This is my first time make a post in here and appreciate any suggestion first!
Basically, I got two tables that one is Incremental table and the other is Final table.
In the First day loading, Incremental table is like below
ID | Code |
---|---|
1 | A |
1 | B |
2 | C |
Therefore, Final table was empty firstly and then loaded the record from Incremental into Final table
ID | Code |
---|---|
1 | A |
1 | B |
2 | C |
However, in the Second day, the Incremental table got changed.
ID | Code |
---|---|
1 | D |
So that the Final table should be like this.
ID | Code |
---|---|
1 | D |
2 | C |
If there are same ID in both Incremental and Final, the Incremental should replace all the same ID, such as ID = 1 got replaced with Incremental table.
If the ID only in the Final table but not in the Incremental table, it would keep the same row, such as ID = 2
And my goal is to make a query to find out the removed record
ID | Code |
---|---|
1 | A |
1 | B |
(Each row can be view as unique row in both Incremental and Final table. And everyday each ID its Code could be changed, so that I need to update with the latest Code.)

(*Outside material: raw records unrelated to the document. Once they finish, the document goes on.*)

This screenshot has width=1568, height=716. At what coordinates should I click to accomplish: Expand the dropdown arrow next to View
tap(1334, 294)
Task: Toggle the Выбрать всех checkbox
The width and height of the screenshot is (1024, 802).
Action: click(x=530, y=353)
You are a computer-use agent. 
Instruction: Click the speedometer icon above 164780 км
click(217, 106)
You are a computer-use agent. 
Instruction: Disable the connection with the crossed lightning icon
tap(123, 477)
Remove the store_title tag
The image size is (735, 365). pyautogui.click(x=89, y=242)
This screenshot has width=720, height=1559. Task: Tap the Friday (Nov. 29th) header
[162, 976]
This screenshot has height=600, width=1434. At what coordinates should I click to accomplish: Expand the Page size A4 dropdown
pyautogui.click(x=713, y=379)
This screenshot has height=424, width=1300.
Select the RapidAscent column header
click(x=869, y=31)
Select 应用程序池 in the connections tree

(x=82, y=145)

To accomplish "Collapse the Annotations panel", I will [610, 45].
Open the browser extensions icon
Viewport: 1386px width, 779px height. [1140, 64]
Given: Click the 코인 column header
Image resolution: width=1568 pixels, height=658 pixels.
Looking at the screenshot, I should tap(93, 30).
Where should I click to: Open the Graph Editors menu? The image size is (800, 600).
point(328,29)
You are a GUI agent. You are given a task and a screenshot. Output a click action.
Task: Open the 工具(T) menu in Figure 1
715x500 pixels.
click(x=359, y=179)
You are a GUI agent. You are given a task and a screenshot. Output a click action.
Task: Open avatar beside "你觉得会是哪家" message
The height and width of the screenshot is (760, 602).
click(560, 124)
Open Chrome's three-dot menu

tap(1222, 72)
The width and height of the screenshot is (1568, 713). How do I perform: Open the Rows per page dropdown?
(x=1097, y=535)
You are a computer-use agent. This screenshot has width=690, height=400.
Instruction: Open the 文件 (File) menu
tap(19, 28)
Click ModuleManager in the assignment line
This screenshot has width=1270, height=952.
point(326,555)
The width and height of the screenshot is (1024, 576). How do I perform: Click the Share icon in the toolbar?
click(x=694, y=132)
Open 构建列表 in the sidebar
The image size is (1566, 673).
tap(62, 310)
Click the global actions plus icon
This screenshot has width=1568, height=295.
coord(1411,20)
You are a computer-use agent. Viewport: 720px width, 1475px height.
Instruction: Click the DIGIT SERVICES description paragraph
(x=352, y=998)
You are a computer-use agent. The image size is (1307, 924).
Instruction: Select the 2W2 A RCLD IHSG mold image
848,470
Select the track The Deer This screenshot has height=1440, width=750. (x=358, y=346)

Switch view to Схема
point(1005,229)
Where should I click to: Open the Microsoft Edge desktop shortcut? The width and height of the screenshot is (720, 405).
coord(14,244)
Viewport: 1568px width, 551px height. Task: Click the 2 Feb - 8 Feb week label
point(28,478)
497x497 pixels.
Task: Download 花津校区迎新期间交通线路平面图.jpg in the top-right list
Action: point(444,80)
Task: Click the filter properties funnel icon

I’m struggling with this issue for five days long and I can make a query for finding out Second day removed record, but it would have some issue on First day loading.(I’m writing this with PostgreSQL)
Any suggestion is appreciated !
2
Answers
You can create a function or T-SQL procedure which can have below 2 queries.
Delete * from FINAL where ID in ( select distinct ID from INCREMENTAL);
Insert into FINAL (Select Id, Code from INCREMENTAL;
These are just rough queries bu should give you basic idea
Edit :
To get the records which are going to get removed, you can add one more sql statement before Delete statement as
Insert into SOME_OTHER_TABLE (Select * from FINAL where ID in ( select distinct ID from INCREMENTAL));
This answer takes advantage of the OUTPUT clause available in SQL Server. However, this is not necessary just seems a bit cleaner.
I would prefer to see some notion of a primary key on this data, but I’ll assume you have a good reason for what you are doing. However, this answer is predicated on the assumption that the ID column can NOT be NULL.
Create relevant tables, and load inital data.
Next we define a procedure to move data from Staging to Persisted in the manner you’ve described.
Finally, use this procedure to load the data from Staging to Persisted. Then reload Staging with some new data, and run the procedure again.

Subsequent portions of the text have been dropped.